▶ _Text segment_:
----------

An important aspect in L2 learning is the speed of word retrieval. In L2, it is of basic importance to have fast access to the vocabulary in order to build sentences and speak the language in real time. Zimmer et al. (2000) observed enhanced efficiency of retrieval in free recall tests if the subjects had enacted the words during study. This “pop-out” effect (POE) was credited to the motor trace created in memory by the actions performed. POE was also found in recognition tasks (Freeman and Ellis, 2003; Daprati et al., 2005) where it was ascribed to low memory load induced by enactment and to better access to information (Spranger et al., 2008). It is speculative, but POE might have to do with the involvement of procedural memory in storage and retrieval of L2 words when they are learned with gestures. Representation in a widely interconnected network could accelerate the speed of retrieval.

Abstract Word Learning and Enrichment

Taken together, empirical research has demonstrated that iconic gestures support concrete word learning in L2. Following the embodied approach, abstract concepts can also be grounded in bodily experience, however, in different ways. Whereas concrete nouns and verbs evoke sensory-motor representations (Hauk et al., 2004; Repetto et al., 2013, 2015), abstract words are linked to socio-linguistic information. This has been proposed by the Words as Social Tools Theory by Borghi et al. (2013, 2016). Furthermore, abstract words have an emotional valence, as described by the Affective Embodiment Account (Kousta et al., 2011; Vigliocco et al., 2014).

----------

▶ _Data extracts_:

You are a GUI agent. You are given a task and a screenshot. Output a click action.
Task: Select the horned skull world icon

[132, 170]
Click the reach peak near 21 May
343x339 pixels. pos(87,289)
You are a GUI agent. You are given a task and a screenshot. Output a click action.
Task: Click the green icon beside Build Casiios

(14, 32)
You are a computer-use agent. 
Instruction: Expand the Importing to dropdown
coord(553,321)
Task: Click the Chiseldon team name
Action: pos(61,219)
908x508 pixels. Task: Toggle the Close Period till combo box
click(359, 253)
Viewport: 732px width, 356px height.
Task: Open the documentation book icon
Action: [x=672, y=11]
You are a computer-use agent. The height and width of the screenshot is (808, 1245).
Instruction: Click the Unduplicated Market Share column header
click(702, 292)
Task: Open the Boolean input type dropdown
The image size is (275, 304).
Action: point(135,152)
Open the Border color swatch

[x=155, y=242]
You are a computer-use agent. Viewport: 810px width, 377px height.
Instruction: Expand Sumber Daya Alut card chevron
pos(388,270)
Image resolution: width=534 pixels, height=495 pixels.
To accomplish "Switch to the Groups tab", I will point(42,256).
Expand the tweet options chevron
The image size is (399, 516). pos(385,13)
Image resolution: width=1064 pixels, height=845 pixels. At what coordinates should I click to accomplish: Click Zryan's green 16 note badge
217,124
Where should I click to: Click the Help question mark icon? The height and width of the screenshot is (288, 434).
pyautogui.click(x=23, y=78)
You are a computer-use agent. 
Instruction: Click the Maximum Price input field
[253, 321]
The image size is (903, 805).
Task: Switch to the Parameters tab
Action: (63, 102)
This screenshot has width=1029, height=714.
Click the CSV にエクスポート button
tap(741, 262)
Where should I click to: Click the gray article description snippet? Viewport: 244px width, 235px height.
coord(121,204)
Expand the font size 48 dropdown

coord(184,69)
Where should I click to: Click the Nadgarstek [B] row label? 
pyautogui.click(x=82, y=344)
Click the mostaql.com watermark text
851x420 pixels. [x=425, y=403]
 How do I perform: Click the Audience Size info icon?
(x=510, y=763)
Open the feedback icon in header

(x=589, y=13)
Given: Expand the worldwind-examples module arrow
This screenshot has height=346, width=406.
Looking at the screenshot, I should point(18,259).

----------

▶ _Work to complete_:
[a] Extract from the passage on gestures and second-language word learning the part starting with "Taken together, empirical" and going on through "et al., 2014).".
[b] Answer these questions using the passage on gestures and second-language word learning:
(i) What name was given to the enhanced retrieval efficiency that Zimmer et al. (2000) observed when subjects enacted words during study?
(ii) Which theory by Borghi et al. proposes that abstract words are linked to socio-linguistic information?
(iii) Which account describes the emotional valence of abstract words?
[c] The passage on gestures and second-language word learning has a paragraph before the heading "Abstract Word Learning and Enrichment." List every work cited in that paragraph, giving the authors and year as the passage does.

▶ _Answers for the exercise_:
[a]
Taken together, empirical research has demonstrated that iconic gestures support concrete word learning in L2. Following the embodied approach, abstract concepts can also be grounded in bodily experience, however, in different ways. Whereas concrete nouns and verbs evoke sensory-motor representations (Hauk et al., 2004; Repetto et al., 2013, 2015), abstract words are linked to socio-linguistic information. This has been proposed by the Words as Social Tools Theory by Borghi et al. (2013, 2016). Furthermore, abstract words have an emotional valence, as described by the Affective Embodiment Account (Kousta et al., 2011; Vigliocco et al., 2014).

[b]
(i) The "pop-out" effect (POE).
(ii) The Words as Social Tools Theory.
(iii) The Affective Embodiment Account.

[c]
Zimmer et al. (2000)
Freeman and Ellis (2003)
Daprati et al. (2005)
Spranger et al. (2008)